Reproduce each of the following records verbatim, with no alterations.

★ ★ ★ ★ ★

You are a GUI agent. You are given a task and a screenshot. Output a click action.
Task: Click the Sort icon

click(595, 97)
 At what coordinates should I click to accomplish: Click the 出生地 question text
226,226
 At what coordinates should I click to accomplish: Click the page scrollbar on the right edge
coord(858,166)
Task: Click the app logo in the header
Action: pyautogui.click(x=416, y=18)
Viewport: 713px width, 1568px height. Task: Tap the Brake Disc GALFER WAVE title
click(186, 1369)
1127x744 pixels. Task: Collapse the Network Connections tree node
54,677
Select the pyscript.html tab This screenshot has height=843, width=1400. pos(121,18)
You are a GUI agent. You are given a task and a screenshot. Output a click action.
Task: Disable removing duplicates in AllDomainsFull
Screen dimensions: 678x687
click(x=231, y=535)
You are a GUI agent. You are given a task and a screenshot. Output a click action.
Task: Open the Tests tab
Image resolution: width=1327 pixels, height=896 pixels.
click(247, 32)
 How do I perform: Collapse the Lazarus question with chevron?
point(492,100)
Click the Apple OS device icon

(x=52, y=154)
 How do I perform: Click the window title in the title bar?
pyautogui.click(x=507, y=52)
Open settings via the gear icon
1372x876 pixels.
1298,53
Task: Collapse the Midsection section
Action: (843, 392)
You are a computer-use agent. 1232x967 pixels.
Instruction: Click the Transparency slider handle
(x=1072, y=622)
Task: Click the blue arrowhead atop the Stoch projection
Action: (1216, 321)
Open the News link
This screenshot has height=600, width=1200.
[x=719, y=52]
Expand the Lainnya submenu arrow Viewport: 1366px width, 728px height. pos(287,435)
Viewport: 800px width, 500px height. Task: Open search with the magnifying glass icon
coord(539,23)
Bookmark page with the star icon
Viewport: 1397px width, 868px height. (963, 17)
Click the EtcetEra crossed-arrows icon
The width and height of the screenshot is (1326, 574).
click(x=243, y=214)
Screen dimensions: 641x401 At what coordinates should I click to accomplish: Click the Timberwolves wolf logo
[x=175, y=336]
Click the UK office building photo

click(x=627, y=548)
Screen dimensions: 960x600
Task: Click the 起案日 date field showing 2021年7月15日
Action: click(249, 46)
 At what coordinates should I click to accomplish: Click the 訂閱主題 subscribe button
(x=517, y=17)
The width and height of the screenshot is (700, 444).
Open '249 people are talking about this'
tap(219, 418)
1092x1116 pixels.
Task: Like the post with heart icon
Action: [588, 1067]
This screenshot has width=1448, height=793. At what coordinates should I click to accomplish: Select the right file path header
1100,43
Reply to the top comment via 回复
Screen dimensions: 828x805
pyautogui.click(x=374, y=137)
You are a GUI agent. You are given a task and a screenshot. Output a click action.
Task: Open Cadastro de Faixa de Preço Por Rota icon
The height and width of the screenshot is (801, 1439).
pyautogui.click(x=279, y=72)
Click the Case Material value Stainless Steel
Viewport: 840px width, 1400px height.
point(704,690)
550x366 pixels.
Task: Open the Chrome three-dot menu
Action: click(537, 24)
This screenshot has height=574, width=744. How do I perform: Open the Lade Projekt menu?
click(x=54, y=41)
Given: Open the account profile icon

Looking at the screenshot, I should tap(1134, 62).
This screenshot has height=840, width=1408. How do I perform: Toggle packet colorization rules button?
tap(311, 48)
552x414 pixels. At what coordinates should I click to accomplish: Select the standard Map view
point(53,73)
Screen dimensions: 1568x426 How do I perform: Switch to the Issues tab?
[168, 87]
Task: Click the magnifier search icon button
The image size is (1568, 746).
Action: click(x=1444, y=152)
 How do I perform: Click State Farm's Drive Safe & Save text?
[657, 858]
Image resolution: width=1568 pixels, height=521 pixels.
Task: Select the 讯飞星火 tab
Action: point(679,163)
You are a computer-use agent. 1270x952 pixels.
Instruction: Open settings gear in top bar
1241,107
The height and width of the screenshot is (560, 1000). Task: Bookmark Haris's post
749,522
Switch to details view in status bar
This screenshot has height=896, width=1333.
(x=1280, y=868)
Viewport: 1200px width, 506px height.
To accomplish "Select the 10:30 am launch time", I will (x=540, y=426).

★ ★ ★ ★ ★

**OUTPUT OF THE TASK:**
You are a GUI agent. You are given a task and a screenshot. Output a click action.
Task: Click the Sort icon

click(595, 97)
 At what coordinates should I click to accomplish: Click the 出生地 question text
226,226
 At what coordinates should I click to accomplish: Click the page scrollbar on the right edge
coord(858,166)
Task: Click the app logo in the header
Action: pyautogui.click(x=416, y=18)
Viewport: 713px width, 1568px height. Task: Tap the Brake Disc GALFER WAVE title
click(186, 1369)
1127x744 pixels. Task: Collapse the Network Connections tree node
54,677
Select the pyscript.html tab This screenshot has height=843, width=1400. pos(121,18)
You are a GUI agent. You are given a task and a screenshot. Output a click action.
Task: Disable removing duplicates in AllDomainsFull
Screen dimensions: 678x687
click(x=231, y=535)
You are a GUI agent. You are given a task and a screenshot. Output a click action.
Task: Open the Tests tab
Image resolution: width=1327 pixels, height=896 pixels.
click(247, 32)
 How do I perform: Collapse the Lazarus question with chevron?
point(492,100)
Click the Apple OS device icon

(x=52, y=154)
 How do I perform: Click the window title in the title bar?
pyautogui.click(x=507, y=52)
Open settings via the gear icon
1372x876 pixels.
1298,53
Task: Collapse the Midsection section
Action: (843, 392)
You are a computer-use agent. 1232x967 pixels.
Instruction: Click the Transparency slider handle
(x=1072, y=622)
Task: Click the blue arrowhead atop the Stoch projection
Action: (1216, 321)
Open the News link
This screenshot has height=600, width=1200.
[x=719, y=52]
Expand the Lainnya submenu arrow Viewport: 1366px width, 728px height. pos(287,435)
Viewport: 800px width, 500px height. Task: Open search with the magnifying glass icon
coord(539,23)
Bookmark page with the star icon
Viewport: 1397px width, 868px height. (963, 17)
Click the EtcetEra crossed-arrows icon
The width and height of the screenshot is (1326, 574).
click(x=243, y=214)
Screen dimensions: 641x401 At what coordinates should I click to accomplish: Click the Timberwolves wolf logo
[x=175, y=336]
Click the UK office building photo

click(x=627, y=548)
Screen dimensions: 960x600
Task: Click the 起案日 date field showing 2021年7月15日
Action: click(249, 46)
 At what coordinates should I click to accomplish: Click the 訂閱主題 subscribe button
(x=517, y=17)
The width and height of the screenshot is (700, 444).
Open '249 people are talking about this'
tap(219, 418)
1092x1116 pixels.
Task: Like the post with heart icon
Action: [588, 1067]
This screenshot has width=1448, height=793. At what coordinates should I click to accomplish: Select the right file path header
1100,43
Reply to the top comment via 回复
Screen dimensions: 828x805
pyautogui.click(x=374, y=137)
You are a GUI agent. You are given a task and a screenshot. Output a click action.
Task: Open Cadastro de Faixa de Preço Por Rota icon
The height and width of the screenshot is (801, 1439).
pyautogui.click(x=279, y=72)
Click the Case Material value Stainless Steel
Viewport: 840px width, 1400px height.
point(704,690)
550x366 pixels.
Task: Open the Chrome three-dot menu
Action: click(537, 24)
This screenshot has height=574, width=744. How do I perform: Open the Lade Projekt menu?
click(x=54, y=41)
Given: Open the account profile icon

Looking at the screenshot, I should tap(1134, 62).
This screenshot has height=840, width=1408. How do I perform: Toggle packet colorization rules button?
tap(311, 48)
552x414 pixels. At what coordinates should I click to accomplish: Select the standard Map view
point(53,73)
Screen dimensions: 1568x426 How do I perform: Switch to the Issues tab?
[168, 87]
Task: Click the magnifier search icon button
The image size is (1568, 746).
Action: click(x=1444, y=152)
 How do I perform: Click State Farm's Drive Safe & Save text?
[657, 858]
Image resolution: width=1568 pixels, height=521 pixels.
Task: Select the 讯飞星火 tab
Action: point(679,163)
You are a computer-use agent. 1270x952 pixels.
Instruction: Open settings gear in top bar
1241,107
The height and width of the screenshot is (560, 1000). Task: Bookmark Haris's post
749,522
Switch to details view in status bar
This screenshot has height=896, width=1333.
(x=1280, y=868)
Viewport: 1200px width, 506px height.
To accomplish "Select the 10:30 am launch time", I will (x=540, y=426).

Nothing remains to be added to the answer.